Review: ‘Decent People’ uncovers disturbing secrets in small North Carolina town

“DECENT PEOPLE” by De’Shawn Charles Winslow (Bloomsbury, 272 pages, $28).
Murder mysteries traditionally focus on a single question: who did it? The best of the genre – like De’Shawn Charles Winslow’s new novel “Decent People” – raise more philosophical questions. What is the value of human life? What kind of world do we live in? Is justice possible? In the case of West Mills, North Carolina, the setting of Winslow’s story, the more pressing question is both practical and existential: should I stay or should I go?
In the first chapter of “Decent People”, Josephine Wright, who left West Mills as a child, returns to 1976 after a long career in New York. Jo plans to marry her young love, Olympus “Lymp” Seymore, and move into a cottage on the west side of a canal that separates the black community from the all-white east. Her vision of serene and pleasant days is blurred when she learns that the Harmon siblings – Marian, Marva and Lazarus, friends from Jo’s youth – have been shot in their home. The Harmons returned to West Mills a decade earlier, after many years in the North, to establish Friendly Pediatrics, with Marian as doctor, Marva as nurse, and Laz as factotum. Worse still, police have identified Lymp, the Harmons’ half-brother, as the prime suspect. It’s enough to make Jo question her decision to leave New York.
Not content with turning the investigation over to the police, who are notoriously ineffective at solving crimes against black citizens, Jo begins to interview witnesses and identify suspects. She wants to clear Lymp’s name – and make sure of his innocence – before making a full commitment to him or the town. She has suffered from two unsatisfying, childless marriages and just wants to find some peace. West Mills may not be the pastoral idyll it dreams of.
Jo’s investigation reveals that clouds of suspicion hung over the Harmon siblings years before they were murdered. They accumulate enemies; rumors circulate of shady business at the doctor’s office and at their family home, the fanciest residence on the West Side (an inheritance from their father). Patients suspect Marian of insurance fraud, and the community wonders why so many adults walk into a pediatric clinic—could the Harmons be in the illicit drug business, as the police believe?
Marion’s receptionist, Angela Glasper, sums up the city’s judgment. “Dr. Harmon was rude. Had no bedside manners…she thought she was better than the rest of us on the West Side,” Angela says. “And Lord, she loved money. More than she loved it. She was greedy. Just as greedy as all the outings.” Disgusting, Jo thinks, but is that enough to motivate anyone to kill her and her siblings?

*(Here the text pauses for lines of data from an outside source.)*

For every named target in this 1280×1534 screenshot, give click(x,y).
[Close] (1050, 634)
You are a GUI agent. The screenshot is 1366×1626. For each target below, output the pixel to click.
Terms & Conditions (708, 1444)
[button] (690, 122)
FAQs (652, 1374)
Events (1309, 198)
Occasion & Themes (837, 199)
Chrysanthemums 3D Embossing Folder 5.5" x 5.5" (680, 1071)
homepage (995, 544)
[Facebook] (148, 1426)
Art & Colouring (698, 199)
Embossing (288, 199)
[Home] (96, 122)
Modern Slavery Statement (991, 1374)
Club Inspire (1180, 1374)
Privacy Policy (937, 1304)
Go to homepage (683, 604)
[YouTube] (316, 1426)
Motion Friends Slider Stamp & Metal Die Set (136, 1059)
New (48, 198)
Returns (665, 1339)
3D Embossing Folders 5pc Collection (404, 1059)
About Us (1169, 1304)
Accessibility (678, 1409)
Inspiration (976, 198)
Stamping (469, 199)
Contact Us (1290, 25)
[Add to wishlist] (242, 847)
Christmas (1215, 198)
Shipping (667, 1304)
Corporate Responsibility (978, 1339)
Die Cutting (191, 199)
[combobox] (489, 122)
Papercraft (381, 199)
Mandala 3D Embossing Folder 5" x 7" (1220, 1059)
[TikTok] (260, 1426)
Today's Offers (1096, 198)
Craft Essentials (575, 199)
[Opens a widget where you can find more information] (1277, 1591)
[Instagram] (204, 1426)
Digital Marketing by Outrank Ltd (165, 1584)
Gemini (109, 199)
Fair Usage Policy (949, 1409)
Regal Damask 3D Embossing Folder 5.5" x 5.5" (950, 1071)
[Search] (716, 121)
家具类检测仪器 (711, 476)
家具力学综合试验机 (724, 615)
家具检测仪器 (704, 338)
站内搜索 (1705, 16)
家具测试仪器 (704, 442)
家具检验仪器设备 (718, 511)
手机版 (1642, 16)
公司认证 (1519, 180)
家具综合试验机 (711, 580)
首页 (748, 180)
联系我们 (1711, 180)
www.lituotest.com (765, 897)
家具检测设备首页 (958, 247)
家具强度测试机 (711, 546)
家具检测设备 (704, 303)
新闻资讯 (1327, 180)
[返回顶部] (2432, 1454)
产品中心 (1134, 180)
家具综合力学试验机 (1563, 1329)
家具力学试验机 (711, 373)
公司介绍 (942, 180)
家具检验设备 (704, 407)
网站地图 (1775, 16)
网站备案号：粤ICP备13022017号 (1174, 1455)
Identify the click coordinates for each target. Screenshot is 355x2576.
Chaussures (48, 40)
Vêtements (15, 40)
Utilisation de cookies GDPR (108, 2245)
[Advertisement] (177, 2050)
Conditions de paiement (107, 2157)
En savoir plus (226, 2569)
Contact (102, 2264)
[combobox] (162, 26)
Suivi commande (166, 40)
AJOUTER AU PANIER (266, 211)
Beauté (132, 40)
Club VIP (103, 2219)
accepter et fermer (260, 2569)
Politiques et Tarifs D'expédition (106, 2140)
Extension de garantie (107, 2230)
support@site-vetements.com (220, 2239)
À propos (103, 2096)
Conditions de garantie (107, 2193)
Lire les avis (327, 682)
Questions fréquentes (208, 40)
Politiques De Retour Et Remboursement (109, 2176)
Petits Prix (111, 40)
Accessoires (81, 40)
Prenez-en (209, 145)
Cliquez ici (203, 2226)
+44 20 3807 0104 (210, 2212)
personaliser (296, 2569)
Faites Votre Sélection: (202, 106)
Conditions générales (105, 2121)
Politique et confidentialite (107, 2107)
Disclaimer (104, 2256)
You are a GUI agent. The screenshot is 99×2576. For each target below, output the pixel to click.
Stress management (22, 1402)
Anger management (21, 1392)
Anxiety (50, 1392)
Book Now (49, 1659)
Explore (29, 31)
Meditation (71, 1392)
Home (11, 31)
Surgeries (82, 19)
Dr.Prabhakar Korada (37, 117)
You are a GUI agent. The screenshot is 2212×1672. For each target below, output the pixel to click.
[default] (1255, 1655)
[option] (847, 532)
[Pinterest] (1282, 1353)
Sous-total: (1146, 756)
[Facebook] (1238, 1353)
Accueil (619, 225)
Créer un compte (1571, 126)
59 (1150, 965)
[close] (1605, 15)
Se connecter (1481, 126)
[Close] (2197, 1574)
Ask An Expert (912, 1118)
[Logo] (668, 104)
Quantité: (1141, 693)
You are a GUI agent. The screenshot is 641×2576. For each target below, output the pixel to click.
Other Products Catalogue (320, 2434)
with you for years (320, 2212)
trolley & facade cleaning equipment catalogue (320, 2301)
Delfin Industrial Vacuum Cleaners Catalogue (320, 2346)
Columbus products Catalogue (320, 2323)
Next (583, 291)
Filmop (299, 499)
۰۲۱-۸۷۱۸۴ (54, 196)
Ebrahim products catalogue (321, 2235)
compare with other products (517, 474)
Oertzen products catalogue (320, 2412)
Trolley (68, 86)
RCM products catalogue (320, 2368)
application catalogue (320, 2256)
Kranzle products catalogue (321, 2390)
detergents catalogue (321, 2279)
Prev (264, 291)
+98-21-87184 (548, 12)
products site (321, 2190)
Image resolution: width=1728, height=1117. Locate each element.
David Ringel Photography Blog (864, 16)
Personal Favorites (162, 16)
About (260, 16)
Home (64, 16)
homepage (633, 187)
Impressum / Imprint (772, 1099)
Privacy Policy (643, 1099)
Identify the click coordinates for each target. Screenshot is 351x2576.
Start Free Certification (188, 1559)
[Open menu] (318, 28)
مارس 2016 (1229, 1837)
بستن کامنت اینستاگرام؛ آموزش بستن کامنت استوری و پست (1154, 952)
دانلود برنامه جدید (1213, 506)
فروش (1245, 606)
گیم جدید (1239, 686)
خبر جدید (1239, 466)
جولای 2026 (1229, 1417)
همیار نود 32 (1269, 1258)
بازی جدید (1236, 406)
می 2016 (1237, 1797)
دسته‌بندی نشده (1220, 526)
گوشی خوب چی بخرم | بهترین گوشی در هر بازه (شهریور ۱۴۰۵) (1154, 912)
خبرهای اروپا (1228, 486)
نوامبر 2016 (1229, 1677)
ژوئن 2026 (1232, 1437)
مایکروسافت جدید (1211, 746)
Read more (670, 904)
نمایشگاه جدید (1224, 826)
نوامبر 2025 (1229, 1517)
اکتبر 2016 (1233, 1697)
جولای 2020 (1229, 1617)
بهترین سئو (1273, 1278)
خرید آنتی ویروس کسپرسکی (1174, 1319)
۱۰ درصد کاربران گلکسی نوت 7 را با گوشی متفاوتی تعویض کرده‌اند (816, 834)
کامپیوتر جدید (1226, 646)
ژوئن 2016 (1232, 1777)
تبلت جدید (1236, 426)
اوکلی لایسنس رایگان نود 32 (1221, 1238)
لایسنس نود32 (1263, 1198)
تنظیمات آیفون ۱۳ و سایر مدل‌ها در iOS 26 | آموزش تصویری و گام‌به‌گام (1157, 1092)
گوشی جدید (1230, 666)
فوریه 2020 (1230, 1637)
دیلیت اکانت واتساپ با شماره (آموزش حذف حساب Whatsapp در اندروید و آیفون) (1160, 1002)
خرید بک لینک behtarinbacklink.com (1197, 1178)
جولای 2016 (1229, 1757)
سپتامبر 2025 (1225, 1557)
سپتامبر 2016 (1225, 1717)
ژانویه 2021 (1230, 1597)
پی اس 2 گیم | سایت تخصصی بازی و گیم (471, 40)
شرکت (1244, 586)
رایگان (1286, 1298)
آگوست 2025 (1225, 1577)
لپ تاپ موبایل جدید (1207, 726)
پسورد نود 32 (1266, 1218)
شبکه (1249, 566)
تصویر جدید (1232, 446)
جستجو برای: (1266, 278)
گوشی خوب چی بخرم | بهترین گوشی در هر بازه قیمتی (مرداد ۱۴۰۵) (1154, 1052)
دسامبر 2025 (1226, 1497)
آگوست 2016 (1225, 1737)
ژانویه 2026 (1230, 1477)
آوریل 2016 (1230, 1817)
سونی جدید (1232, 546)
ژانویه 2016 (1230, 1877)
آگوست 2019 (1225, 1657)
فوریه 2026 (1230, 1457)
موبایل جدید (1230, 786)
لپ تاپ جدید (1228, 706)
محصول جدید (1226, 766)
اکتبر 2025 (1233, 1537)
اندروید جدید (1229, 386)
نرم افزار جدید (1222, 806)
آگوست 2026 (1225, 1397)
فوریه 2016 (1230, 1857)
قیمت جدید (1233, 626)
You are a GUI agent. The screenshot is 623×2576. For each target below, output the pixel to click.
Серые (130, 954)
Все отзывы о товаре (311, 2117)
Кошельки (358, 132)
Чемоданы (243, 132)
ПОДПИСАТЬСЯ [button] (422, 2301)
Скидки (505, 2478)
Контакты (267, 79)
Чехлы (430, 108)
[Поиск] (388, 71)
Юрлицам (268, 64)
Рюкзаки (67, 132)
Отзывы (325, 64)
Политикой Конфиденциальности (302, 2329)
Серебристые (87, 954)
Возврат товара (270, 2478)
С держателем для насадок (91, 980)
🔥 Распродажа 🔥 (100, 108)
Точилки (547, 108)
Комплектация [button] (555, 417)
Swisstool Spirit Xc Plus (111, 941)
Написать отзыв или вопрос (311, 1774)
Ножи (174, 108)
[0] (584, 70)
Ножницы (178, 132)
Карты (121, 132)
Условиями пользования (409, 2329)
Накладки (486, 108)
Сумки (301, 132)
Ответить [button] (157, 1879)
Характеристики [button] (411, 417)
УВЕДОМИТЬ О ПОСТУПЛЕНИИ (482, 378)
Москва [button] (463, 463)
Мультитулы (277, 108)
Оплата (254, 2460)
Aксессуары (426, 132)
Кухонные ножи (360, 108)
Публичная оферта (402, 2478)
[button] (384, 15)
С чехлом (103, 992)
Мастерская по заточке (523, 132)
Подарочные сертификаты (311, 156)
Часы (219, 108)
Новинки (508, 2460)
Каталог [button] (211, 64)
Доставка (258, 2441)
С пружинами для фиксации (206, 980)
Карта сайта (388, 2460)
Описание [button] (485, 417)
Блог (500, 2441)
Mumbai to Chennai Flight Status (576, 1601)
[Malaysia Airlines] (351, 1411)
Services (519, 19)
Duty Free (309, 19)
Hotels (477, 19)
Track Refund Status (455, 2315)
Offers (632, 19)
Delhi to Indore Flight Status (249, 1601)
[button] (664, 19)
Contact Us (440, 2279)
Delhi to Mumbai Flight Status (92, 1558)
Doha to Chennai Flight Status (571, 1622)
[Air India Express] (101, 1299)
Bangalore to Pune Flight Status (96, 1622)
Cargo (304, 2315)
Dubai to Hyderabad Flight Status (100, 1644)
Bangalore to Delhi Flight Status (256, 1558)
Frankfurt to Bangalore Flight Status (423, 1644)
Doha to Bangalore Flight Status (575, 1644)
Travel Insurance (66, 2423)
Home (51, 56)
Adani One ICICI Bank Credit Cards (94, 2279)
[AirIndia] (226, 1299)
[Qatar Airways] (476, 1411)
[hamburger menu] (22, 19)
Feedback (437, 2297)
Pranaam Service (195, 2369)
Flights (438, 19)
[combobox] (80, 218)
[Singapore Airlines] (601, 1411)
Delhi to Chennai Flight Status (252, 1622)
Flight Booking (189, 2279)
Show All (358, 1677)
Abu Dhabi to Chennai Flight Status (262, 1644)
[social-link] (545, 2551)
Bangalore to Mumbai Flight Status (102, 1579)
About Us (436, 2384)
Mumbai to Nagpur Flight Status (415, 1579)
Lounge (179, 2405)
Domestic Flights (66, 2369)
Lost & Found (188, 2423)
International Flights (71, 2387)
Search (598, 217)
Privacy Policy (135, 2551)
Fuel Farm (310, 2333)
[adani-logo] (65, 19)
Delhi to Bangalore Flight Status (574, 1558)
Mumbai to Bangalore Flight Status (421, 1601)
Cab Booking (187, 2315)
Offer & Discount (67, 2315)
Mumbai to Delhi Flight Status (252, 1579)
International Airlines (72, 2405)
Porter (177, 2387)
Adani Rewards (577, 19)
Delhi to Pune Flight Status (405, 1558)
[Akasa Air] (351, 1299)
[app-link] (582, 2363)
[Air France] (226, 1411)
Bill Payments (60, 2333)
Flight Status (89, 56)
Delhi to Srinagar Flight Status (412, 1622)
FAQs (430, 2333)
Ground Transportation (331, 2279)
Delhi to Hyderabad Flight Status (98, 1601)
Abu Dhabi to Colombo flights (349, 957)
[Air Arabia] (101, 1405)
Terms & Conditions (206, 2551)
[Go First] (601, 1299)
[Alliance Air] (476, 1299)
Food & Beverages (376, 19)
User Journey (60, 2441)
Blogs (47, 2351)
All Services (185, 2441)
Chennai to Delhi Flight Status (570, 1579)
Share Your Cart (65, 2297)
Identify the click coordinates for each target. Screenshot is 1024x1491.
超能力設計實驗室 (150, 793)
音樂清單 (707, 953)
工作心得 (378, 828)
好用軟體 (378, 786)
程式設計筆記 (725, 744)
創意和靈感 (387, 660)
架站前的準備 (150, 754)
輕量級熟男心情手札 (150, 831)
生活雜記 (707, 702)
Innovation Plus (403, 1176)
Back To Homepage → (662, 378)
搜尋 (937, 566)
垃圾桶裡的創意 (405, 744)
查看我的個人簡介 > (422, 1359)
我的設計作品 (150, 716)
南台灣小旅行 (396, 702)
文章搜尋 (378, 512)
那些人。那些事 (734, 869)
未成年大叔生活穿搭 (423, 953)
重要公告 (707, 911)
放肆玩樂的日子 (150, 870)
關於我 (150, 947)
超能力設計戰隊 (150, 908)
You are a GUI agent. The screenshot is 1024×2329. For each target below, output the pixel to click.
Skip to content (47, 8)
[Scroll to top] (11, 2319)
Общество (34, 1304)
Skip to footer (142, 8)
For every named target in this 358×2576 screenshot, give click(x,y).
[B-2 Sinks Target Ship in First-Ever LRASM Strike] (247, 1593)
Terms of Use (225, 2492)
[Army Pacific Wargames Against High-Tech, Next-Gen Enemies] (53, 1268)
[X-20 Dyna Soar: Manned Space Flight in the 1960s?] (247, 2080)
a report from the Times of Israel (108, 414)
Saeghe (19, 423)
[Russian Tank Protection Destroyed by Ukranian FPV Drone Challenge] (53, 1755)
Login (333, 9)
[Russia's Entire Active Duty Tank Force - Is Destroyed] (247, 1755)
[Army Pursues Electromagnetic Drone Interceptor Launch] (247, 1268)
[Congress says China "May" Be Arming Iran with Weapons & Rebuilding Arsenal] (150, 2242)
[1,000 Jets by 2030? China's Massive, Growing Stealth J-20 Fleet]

Bloomsbury / “Decent People”
Laz, the youngest of the Harmons, exhibits another wrinkle that can complicate crime. Several characters question his sexuality. Angela says flatly, “It didn’t seem to me that he was interested in women.” Given the widespread homophobia in 1970s North Carolina, Jo knows that Laz could have been a target of violence. Her own brother, a homosexual living with her in New York, does not dare join Jo in her reverse migration to the south.
The risks of homosexuality appear in the novel’s most poignant sequence when, just weeks before the murders, a West Mills mother, Eunice Loving, takes her 14-year-old son to Dr. Harmon “to have the homosexual removed”. . What ensues is conversion therapy in its most primitive form, violence and shame employed to turn a “chicken” into a “man”.
Eunice, knowing that she has lost her son’s trust, turns her anger on Marian and her siblings. “People always said you were all weird,” Eunice shouts at Marva and Laz. “But it’s strange that she has nothing on her! She’s pure evil!” Eunice joins a growing list of characters with vendettas against the Harmons.
Although the story begins and ends with Jo, Winslow rotates the narrative between half a dozen characters. This technique allows him to extend the world-building that began in “In West Mills” (2019), his first novel. Jo isn’t the only one to escape this small town only to be sucked into its dense orbit.
Winslow, who grew up in Elizabeth City, North Carolina, and has lived in New York and Atlanta, offers an ambivalent portrait of this southern city. Amid the Civil Rights Movement and other cultural revolutions, West Mills remains isolated and hostile to interracial romance. As one character puts it, “Times haven’t changed. Not that much.”
Despite the darkness of the subject, Winslow has a light touch, moving readers quickly through the novel’s kaleidoscopic events. He spices up the story with period details, pertinent references to “McMillan & Wife” and Patty Hearst that remind us that we are visiting a lost world. Winslow’s novel is melodrama – seedy crimes and racial violence, family secrets and betrayals, romantic rivalries and hopeless love affairs – but resolves into an essentially domestic question: where can we find a home?
Appearance of the author
De’Shawn Charles Winslow will perform at the SouthWord Literary Festival in Chattanooga on April 14-15. For more information, visit solitchat.org.
For more local book coverage, visit Chapter16.org an online publication of Humanities Tennessee.